I have tried to implement it using the CustomCallback() Class, and in certain epochs to freeze some layers, but it seemed that this didn't work. As far as TensorFlow mentions about changing the .trainable attribute of a layer, then you have to compile the model for the change to be applied at the model, but there is an error emerging, "TypeError: 'NoneType' object is not callable".

That is my code:

Load libraries

import tensorflow as tf
from tensorflow.keras import datasets, layers, models
import matplotlib as mpl
import matplotlib.pyplot as plt
import numpy as np
from keras.callbacks import ModelCheckpoint, EarlyStopping
from tensorflow.keras.utils import Sequence
from keras.models import load_model

Load dataset

#Load dataset
(X_train, y_train), (X_test, y_test) = tf.keras.datasets.cifar10.load_data()
#Normalize
X_train, X_test = X_train/255.0, X_test/255.0

Build model

cnn = models.Sequential([
    
    layers.Conv2D(filters = 32, kernel_size = (1,1), padding = "same", activation = "relu", input_shape = (32,32,3)),
    layers.Conv2D(filters = 64, kernel_size = (3,3), padding = "same", activation = "relu"),
    layers.MaxPool2D(pool_size = (2,2)),
    
    layers.Conv2D(filters = 64, kernel_size = (3,3), padding = "same", activation = "relu"),
    layers.Conv2D(filters = 128, kernel_size = (5,5), padding = "same", activation = "relu"),
    layers.MaxPool2D(pool_size = (2,2)),
    
    layers.Flatten(),
    layers.Dense(64, activation = "relu"),
    layers.Dense(128, activation = "relu"),
    layers.Dense(64, activation = "relu"),
    layers.Dense(10, activation = "softmax")  
])

Create CustomCallback Class

class CustomCallback(tf.keras.callbacks.Callback):
    def on_epoch_begin(self, epoch, logs = None):
        if epoch == 5:
            cnn.layers[0].trainable, cnn.layers[1].trainable, cnn.layers[2].trainable = (False, False, False)
            cnn.compile(optimizer = optimizer, loss = "sparse_categorical_crossentropy", metrics = ["accuracy"])
        elif epoch == 10:
            cnn.layers[3].trainable, cnn.layers[4].trainable, cnn.layers[5].trainable = (False, False, False)
            cnn.compile(optimizer = optimizer, loss = "sparse_categorical_crossentropy", metrics = ["accuracy"])
        elif epoch == 15:
            cnn.layers[6].trainable, cnn.layers[7].trainable, cnn.layers[8].trainable = (False, False, False)
            cnn.compile(optimizer = optimizer, loss = "sparse_categorical_crossentropy", metrics = ["accuracy"])

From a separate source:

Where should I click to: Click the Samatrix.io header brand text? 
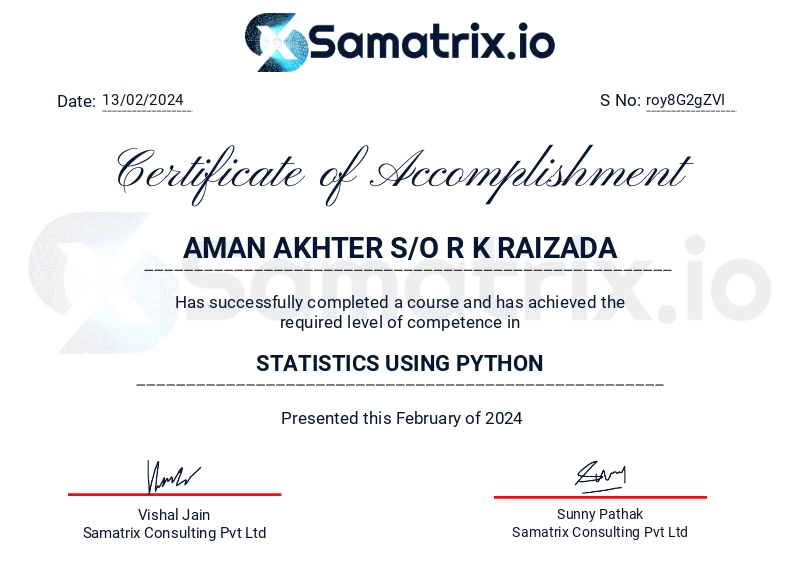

Define optimizer and compile

#Define the optimizer
optimizer = tf.keras.optimizers.Adam(learning_rate = 0.001)

#Compile the model
cnn.compile(optimizer = optimizer , loss = "sparse_categorical_crossentropy", metrics = ["accuracy"])

Train model

results = cnn.fit(X_train, y_train, epochs = 20, validation_data = (X_test, y_test), batch_size = 1024, callbacks = [CustomCallback()])

An error pops-up "TypeError: 'NoneType' object is not callable". If i don't compile the model after freezing some layers it seems to not get an error, but while training all layers are updated in all epochs.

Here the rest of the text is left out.